The appeal related to various damages and costs issues. The most important aspects of the decision are summarized below.
This has been a recurring issue in personal injury cases in which the plaintiff is a woman. In presenting the plaintiff’s future income loss, her solicitor will often use statistics for the population as a whole, even though there are statistics that are specific to the female members of that population. The reason for doing so is that overall, the earnings of women are lower than the earnings of men, so using statistics for both men and women produces a bigger future loss than would be yielded by using statistics for women only.
Defendants argue that it is misleading to project earnings for a woman as if she were a man because doing so fails to take into account the fact that, rightly or wrongly, women tend to earn less than men.
Here, the trial judge used what were referred to as “gender-neutral statistics”, namely, statistics for both males and females. (We would prefer to see “gender” used to refer to parts of speech, not to people.)
The defence appealed on this ground. The Court of Appeal noted that the discrepancy between the earnings of the two sexes was diminishing over time, so that projecting future income on the basis of an equal level of earnings was not necessarily incorrect.
Also, in this particular case, two of the possible career options for this plaintiff were fields in which the sexes have already achieved income parity.
So, while the Court did not endorse “gender-neutral” statistics in all cases, it did not interfere with the trial judge’s ruling in this one.
Loss of interdependent relationship
This is a head of damages that is seen with increasing frequency. It stems from “the proven and well known fact that two people can live together less expensively than they can live apart”. So, someone who is less likely, because of her injury, to be able to form such a relationship, is more likely to have a higher cost of living.
In relation to this head, the defendants argued that loss of interdependent relationship should simply form part of the future earning capacity claim.
Again, the Court of Appeal did not disturb this award.
Deductibility of non-earner benefits
The Court ruled definitively on this issue: non-earner benefits (paid under s. 12 of the SABS), are not deductible from any tort damages, pecuniary or non-pecuniary.
There has been some uncertainty in earlier caselaw as to whether a successful party can recover more than one counsel fee at trial.
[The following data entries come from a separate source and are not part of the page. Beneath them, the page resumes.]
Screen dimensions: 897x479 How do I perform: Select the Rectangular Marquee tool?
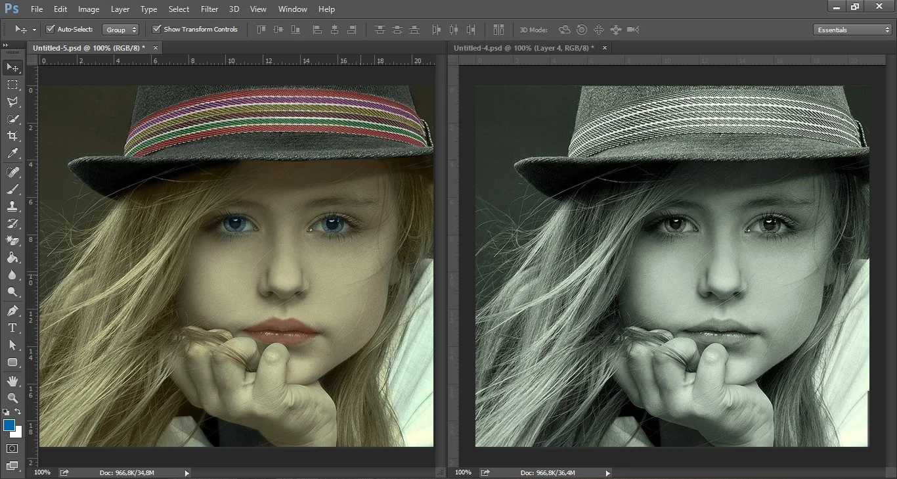12,85
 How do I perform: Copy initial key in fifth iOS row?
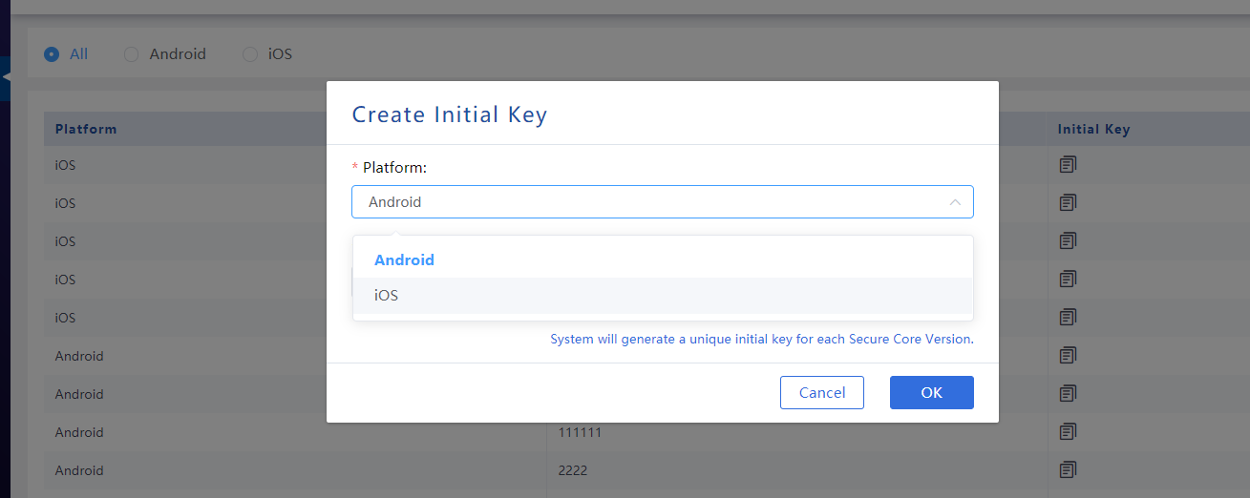1068,317
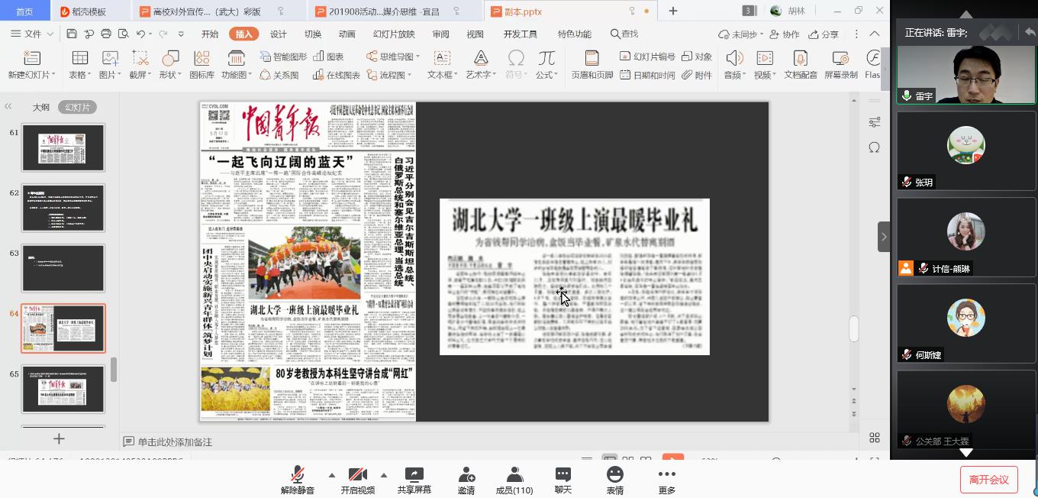This screenshot has height=498, width=1038.
Task: Select the 页眉和页脚 header and footer icon
Action: pyautogui.click(x=592, y=59)
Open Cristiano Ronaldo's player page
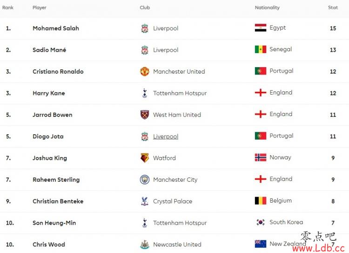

The Court of Appeal has now ruled that more than one counsel fee (for a senior and junior lawyer, for example) can be awarded, but that the aggregate cannot exceed the daily and weekly maximums set out in the Tariff. So, for example, the Tariff provides that the maximum partial indemnity counsel fee per day is $1,500. According to today’s ruling, a court could award $1,000 for senior counsel and $500 for junior counsel, but not more.
Some good news for defendants: the Court held that a costs premium is not recoverable from an opposing party in an award of costs on a partial indemnity basis. (It confirmed that premiums are recoverable, where the award of costs is on a substantial indemnity basis.)
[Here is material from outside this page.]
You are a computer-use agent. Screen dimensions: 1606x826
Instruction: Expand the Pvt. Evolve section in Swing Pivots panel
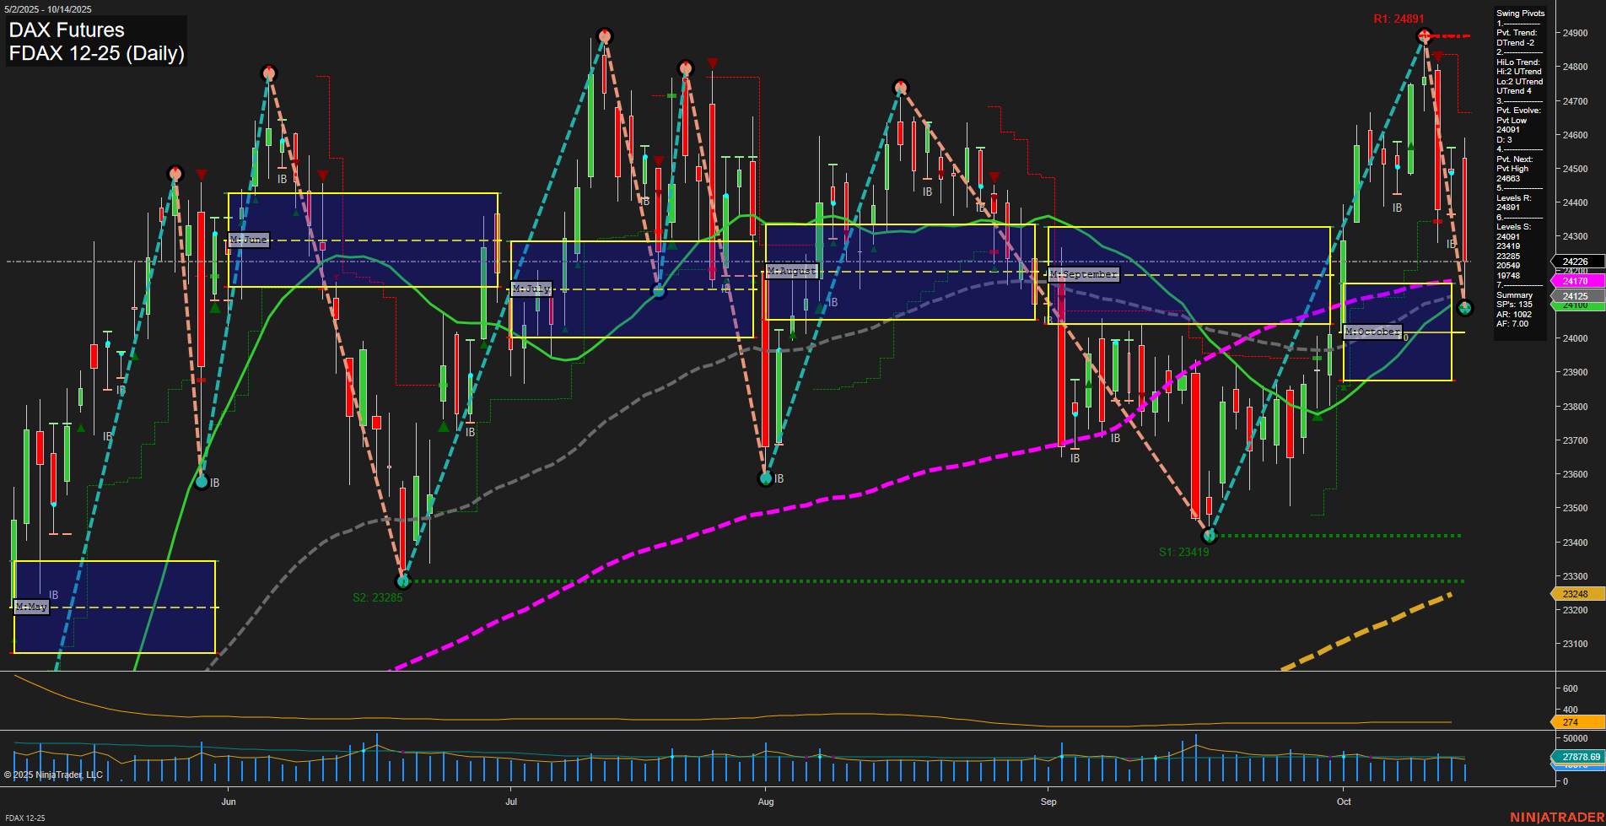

Criticizing the practice of including premiums in awards of costs on a partial indemnity basis, the Court said:
116] To award a premium in addition to partial indemnity costs would infringe upon the principles enunciated in both Mortimer and Vanek. The premium would amount to a supplement to a damage award in situations that did not attract costs on a substantial indemnity basis and its award would amount to the creation of a third type of cost award.The practice of tacking on a premium to an award of partial indemnity costs has been occurring with more frequency over the last couple of years, so defendants will welcome at least this part of today’s ruling.